## Your task
Pictures are to be left out, and only the lines from the one containing "The height and" through the last line of the data are to be returned exactly.

(Beginning of Data in this exercise)

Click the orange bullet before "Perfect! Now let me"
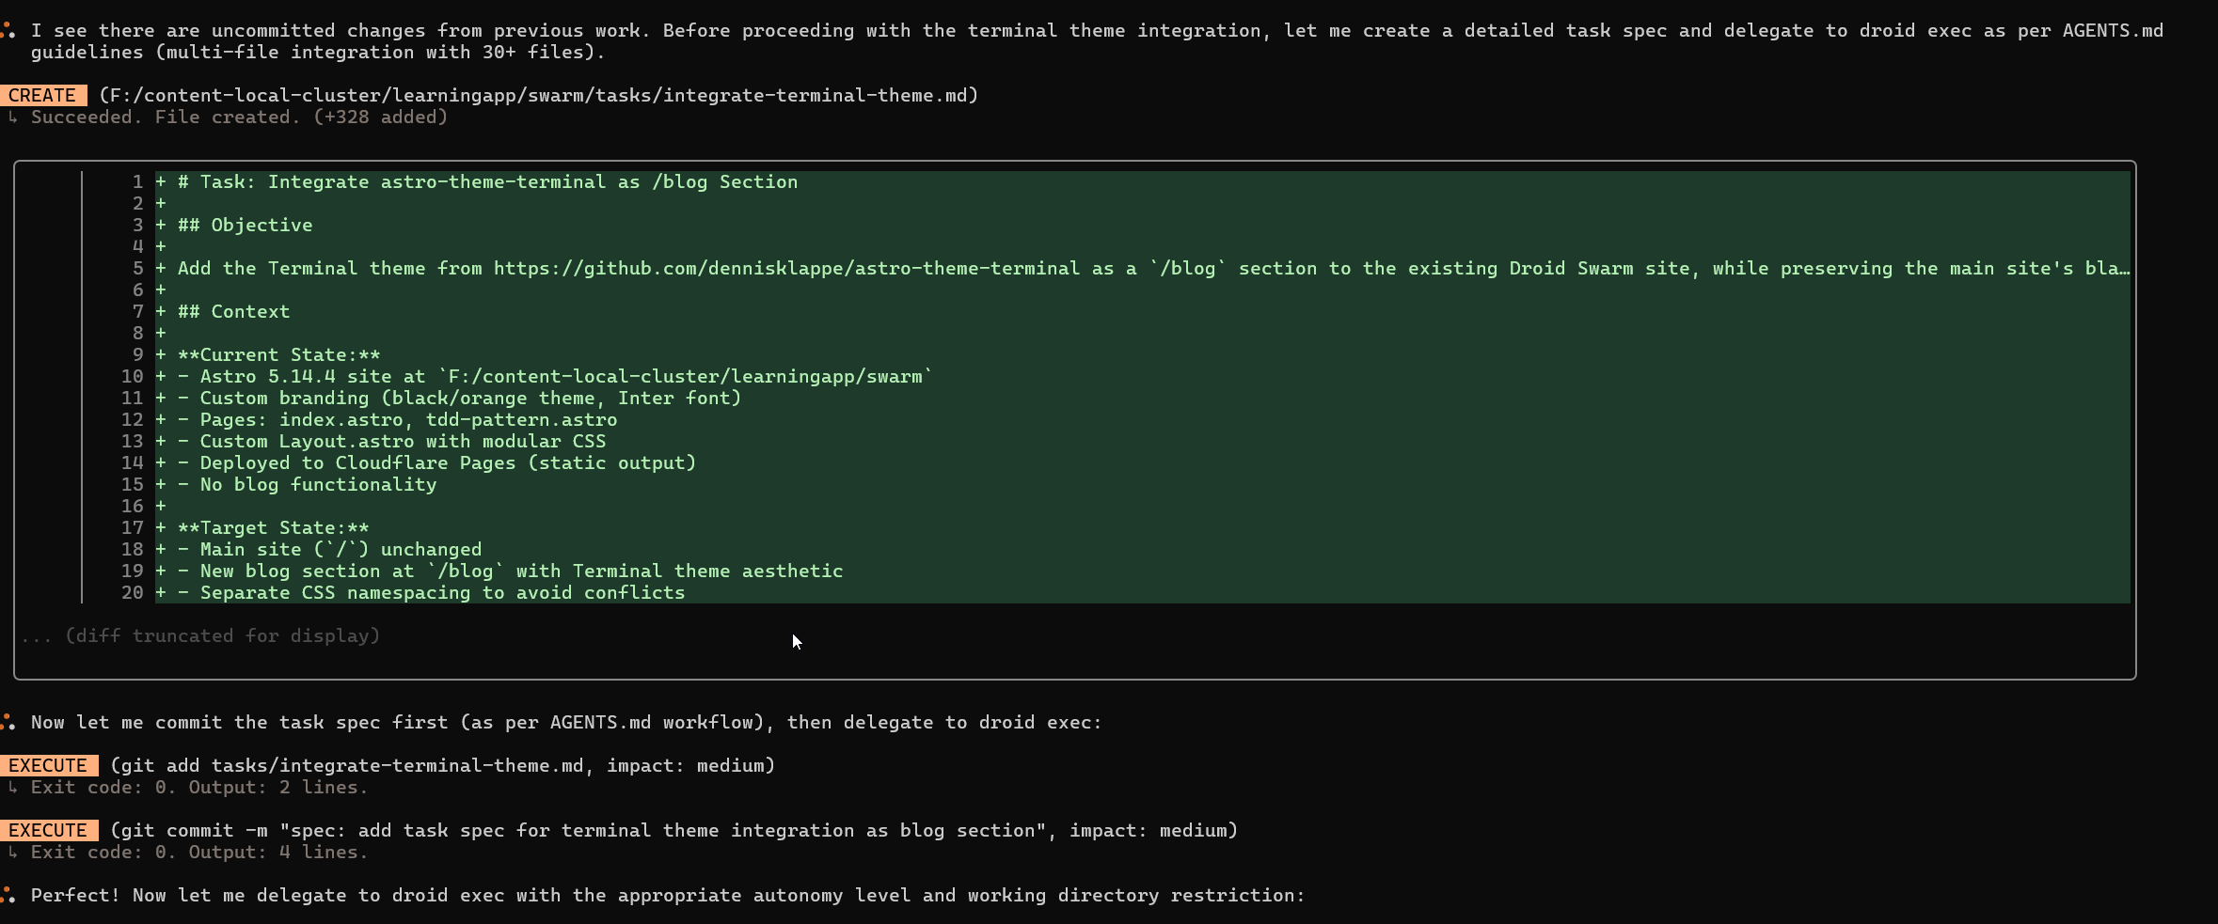This screenshot has width=2218, height=924. pyautogui.click(x=8, y=895)
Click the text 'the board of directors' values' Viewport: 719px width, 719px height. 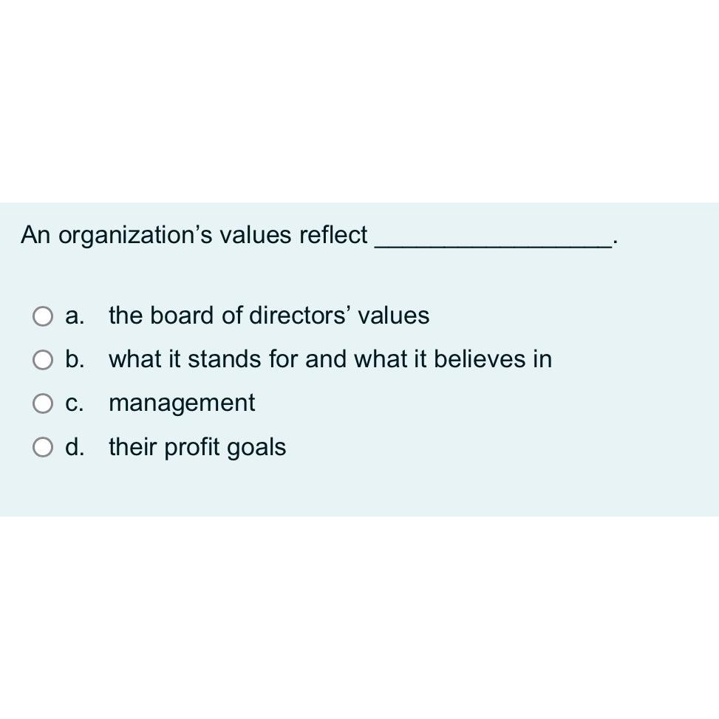pos(268,316)
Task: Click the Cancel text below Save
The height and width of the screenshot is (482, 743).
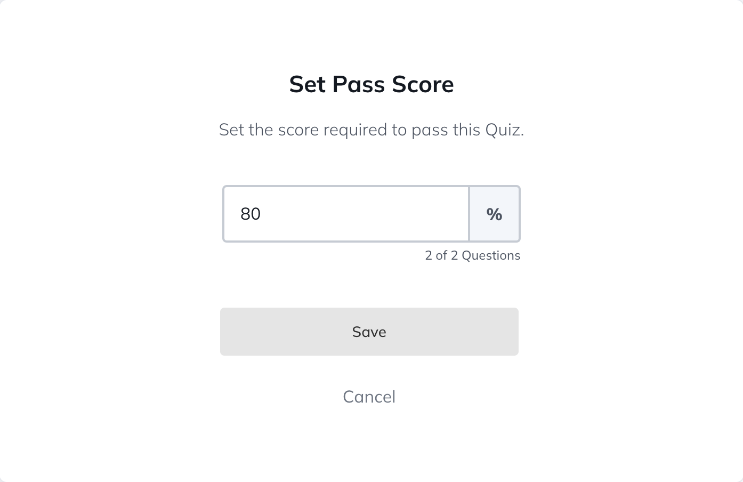Action: 369,397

(End of Data in this exercise)

## Output of the task
The height and width of the screenshot is (482, 743).
Action: 369,397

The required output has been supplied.